Но владелец холста поймал ее. Ее бросили в тюрьму и предали суду. Владелец под присягой подтвердил факт покражи. Ей дали защитника, и для смягчения приговора была рассказана ее грустная история. Она тоже получила слово и рассказала, как украла холст потому, что рассудок ее с горя помутился, и когда голод измучил ее, она перестала понимать, хорошо или дурно поступает, сознавая только одно — что ужасно хочет есть. Вначале все были растроганы и склонны проявить милосердие, видя, что она так молода и одинока, так достойна сожаления, что единственный виновник, который толкнул ее на преступление, был закон, лишивший ее опоры. Но тут возразил обвинитель, сказав, что хотя все это верно и весьма достойно сожаления, но за последнее время так участились мелкие кражи, что некстати проявленное милосердие послужило бы угрозой собственности, — о боже, неужели для британского закона разоренный домашний очаг, осиротевшие дети, разбитые сердца совсем не имеют никакой ценности и разве не нужно их охранять? — и потому он должен требовать наказания.
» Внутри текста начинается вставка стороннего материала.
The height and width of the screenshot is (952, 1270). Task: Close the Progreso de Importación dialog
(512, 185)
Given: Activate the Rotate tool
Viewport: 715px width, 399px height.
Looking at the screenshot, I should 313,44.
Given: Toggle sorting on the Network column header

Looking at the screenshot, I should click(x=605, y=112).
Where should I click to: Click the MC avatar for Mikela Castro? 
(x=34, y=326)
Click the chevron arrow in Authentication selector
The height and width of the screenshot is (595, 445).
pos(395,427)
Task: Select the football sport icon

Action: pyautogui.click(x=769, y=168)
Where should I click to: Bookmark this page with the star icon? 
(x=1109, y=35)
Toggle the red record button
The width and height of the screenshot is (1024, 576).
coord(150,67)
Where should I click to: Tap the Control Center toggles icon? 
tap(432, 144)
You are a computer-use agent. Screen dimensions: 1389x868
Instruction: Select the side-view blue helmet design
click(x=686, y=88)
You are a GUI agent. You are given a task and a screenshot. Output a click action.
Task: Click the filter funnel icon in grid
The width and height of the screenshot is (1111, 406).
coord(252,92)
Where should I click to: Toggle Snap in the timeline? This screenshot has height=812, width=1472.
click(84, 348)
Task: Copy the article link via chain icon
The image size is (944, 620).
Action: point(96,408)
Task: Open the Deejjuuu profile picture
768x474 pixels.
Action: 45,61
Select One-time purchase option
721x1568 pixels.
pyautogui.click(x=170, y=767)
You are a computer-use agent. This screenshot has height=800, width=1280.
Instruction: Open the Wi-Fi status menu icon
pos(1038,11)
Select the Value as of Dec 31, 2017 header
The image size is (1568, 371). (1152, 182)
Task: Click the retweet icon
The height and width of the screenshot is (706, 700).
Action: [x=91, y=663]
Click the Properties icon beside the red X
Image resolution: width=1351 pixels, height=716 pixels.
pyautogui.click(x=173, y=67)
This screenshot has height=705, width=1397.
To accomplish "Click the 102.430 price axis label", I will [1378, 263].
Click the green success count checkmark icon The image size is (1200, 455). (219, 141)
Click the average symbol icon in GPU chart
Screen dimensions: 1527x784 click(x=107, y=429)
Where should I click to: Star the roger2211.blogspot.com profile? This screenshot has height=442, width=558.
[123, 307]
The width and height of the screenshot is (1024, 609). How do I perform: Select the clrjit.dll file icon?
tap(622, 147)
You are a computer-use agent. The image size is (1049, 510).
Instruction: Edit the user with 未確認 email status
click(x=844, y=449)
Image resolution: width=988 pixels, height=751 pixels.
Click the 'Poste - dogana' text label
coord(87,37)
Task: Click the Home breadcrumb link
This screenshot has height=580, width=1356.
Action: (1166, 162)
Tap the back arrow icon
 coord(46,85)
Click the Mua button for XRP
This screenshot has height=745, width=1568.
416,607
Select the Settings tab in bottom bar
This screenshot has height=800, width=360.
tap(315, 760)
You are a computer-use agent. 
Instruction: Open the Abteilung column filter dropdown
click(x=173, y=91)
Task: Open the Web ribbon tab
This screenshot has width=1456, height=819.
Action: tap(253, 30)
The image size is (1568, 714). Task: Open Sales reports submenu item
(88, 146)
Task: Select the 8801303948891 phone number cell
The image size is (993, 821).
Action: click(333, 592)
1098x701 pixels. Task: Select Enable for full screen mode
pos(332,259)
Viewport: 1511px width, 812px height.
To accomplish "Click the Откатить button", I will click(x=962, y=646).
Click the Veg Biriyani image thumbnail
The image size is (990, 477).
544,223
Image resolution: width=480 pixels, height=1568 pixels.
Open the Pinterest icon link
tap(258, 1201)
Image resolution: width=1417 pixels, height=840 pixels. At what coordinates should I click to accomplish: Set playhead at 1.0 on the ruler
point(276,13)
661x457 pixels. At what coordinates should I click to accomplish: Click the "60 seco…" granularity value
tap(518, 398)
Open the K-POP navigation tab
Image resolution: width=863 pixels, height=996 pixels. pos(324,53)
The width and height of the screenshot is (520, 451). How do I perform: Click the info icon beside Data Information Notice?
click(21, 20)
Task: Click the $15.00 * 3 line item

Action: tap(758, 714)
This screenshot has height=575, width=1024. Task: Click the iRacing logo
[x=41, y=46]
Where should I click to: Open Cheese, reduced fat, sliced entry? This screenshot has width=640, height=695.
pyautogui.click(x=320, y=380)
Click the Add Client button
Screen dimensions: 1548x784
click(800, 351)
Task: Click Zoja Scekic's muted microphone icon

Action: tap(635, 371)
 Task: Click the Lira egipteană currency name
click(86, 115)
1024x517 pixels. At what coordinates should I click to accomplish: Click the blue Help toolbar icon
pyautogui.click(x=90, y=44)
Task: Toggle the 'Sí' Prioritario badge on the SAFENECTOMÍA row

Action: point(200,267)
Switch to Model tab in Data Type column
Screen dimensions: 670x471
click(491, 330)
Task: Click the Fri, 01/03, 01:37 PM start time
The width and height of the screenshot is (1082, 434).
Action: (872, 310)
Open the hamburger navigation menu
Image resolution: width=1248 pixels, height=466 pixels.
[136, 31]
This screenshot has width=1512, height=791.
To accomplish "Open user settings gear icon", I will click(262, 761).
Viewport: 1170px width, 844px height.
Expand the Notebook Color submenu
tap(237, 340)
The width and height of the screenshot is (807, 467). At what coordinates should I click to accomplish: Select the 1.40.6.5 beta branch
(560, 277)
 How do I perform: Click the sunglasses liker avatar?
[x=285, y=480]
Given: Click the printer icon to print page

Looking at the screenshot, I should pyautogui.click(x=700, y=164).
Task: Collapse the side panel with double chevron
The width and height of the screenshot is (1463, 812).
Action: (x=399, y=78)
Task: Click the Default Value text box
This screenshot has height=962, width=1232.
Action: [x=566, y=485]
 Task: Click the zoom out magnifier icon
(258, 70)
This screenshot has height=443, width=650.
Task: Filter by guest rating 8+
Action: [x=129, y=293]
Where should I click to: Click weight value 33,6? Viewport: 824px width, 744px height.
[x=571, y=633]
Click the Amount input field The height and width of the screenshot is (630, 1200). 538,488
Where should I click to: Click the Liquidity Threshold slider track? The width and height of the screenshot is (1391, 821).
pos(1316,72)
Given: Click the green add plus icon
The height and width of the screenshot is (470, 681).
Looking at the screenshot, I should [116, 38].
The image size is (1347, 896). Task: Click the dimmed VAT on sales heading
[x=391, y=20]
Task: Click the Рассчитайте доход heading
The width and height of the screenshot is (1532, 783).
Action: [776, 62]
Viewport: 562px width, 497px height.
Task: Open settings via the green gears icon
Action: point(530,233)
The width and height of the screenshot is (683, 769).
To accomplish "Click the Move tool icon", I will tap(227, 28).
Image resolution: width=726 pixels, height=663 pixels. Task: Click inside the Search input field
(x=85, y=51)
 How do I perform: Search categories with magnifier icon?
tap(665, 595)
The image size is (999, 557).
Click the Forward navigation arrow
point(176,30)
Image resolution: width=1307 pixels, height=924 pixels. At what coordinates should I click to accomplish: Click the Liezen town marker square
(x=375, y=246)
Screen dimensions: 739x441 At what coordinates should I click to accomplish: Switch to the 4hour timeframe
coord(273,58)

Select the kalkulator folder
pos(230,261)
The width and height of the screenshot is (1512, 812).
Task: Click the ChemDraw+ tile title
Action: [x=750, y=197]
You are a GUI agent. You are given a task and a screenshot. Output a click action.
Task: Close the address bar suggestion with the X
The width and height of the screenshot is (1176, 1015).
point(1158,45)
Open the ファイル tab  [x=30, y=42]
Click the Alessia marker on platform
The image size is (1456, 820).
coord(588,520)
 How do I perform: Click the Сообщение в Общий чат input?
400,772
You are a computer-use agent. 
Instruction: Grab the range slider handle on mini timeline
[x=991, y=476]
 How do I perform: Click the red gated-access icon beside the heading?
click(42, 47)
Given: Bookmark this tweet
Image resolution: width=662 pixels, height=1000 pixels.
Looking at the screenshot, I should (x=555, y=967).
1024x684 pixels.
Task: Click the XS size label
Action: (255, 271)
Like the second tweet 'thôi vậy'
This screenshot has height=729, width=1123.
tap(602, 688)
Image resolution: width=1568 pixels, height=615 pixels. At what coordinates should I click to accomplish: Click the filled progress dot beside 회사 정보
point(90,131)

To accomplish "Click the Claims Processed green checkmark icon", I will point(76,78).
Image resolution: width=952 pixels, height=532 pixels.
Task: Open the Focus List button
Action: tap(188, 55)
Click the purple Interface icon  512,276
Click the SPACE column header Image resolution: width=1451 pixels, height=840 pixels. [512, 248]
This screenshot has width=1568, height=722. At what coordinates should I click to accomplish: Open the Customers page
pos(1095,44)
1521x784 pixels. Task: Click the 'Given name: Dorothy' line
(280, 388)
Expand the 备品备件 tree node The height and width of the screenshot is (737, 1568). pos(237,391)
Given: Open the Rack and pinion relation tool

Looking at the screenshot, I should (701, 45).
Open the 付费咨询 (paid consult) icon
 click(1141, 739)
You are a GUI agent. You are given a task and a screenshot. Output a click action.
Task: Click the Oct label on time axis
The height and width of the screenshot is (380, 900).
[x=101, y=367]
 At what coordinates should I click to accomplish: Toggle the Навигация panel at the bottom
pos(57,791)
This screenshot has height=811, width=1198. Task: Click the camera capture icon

Когда судья надел свою черную шапочку и произнес роковые слова, владелец украденного холста поднялся, дрожа, с трясущимися губами, с лицом, посеревшим, словно пепел, и воскликнул:
— О бедное дитя, бедное дитя! Я не знал, что это грозит ей смертью! — и рухнул, как подрубленное дерево.
Когда его подняли, он лишился рассудка; и не успело зайти солнце, как он покончил с собой. Хороший человек… человек, у которого было настоящее сердце! Прибавьте его смерть к тому, что здесь происходит, и пусть за это несут ответственность те, кому следует, — правители и жестокие законы Британии.
— Настало время, дитя мое. Дай я помолюсь над тобой, — не за тебя, бедное униженное и невинное сердце, а за тех, кто виновен в твоей гибели и смерти, им нужнее моя молитва».
После молитвы на ее юную шейку накинули петлю, но им немало пришлось повозиться, чтобы завязать веревку, так как она все время прижимала ребенка к груди, к лицу, страстно целовала его и обливала слезами, все время не то рыдая, не то вскрикивая, а ребенок восторженно смеялся и дрыгал ножками, думая, что с ним играют. Даже палач не мог этого вынести и отвернулся. Когда все было готово, священник ласково, но настойчиво взял ребенка из рук матери и стал поспешно спускаться с помоста. Она всплеснула руками и с воплем бешено рванулась к нему, но веревка и помощник шерифа крепко держали ее. Тогда она упала на колени и, простирая руки, стала молить:
— Еще один поцелуй! О боже, еще один, еще один, это мольба умирающей!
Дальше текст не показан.